**ACTION ITEM**
Start at the line with "Open the Город dropdown arrow" in the records below, stop at the line with "Select Status of", and return every line in that span exactly, the two end lines included.

**EXTRACTED DATA**
..............................

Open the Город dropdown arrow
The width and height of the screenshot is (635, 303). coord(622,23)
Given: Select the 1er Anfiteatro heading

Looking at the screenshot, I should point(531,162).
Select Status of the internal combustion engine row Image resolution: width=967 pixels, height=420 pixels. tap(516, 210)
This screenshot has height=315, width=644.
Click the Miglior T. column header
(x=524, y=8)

..............................

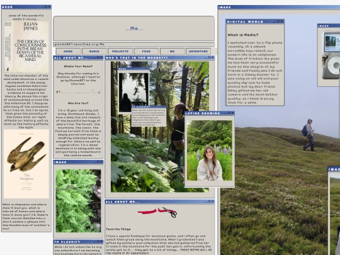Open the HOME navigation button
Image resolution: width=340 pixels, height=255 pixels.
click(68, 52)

..............................

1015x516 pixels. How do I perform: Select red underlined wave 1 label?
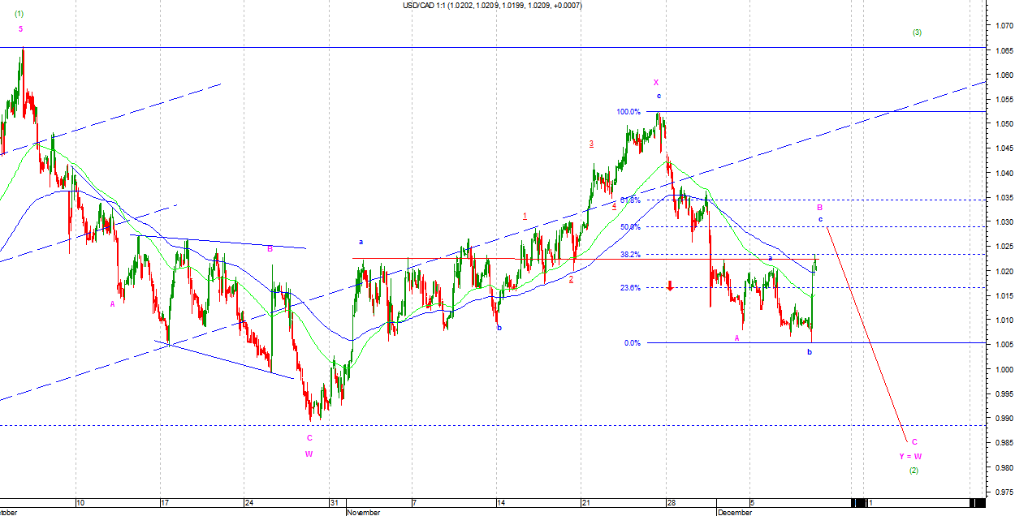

..............................

**SOLUTION**
Open the Город dropdown arrow
The width and height of the screenshot is (635, 303). coord(622,23)
Given: Select the 1er Anfiteatro heading

Looking at the screenshot, I should point(531,162).
Select Status of the internal combustion engine row Image resolution: width=967 pixels, height=420 pixels. tap(516, 210)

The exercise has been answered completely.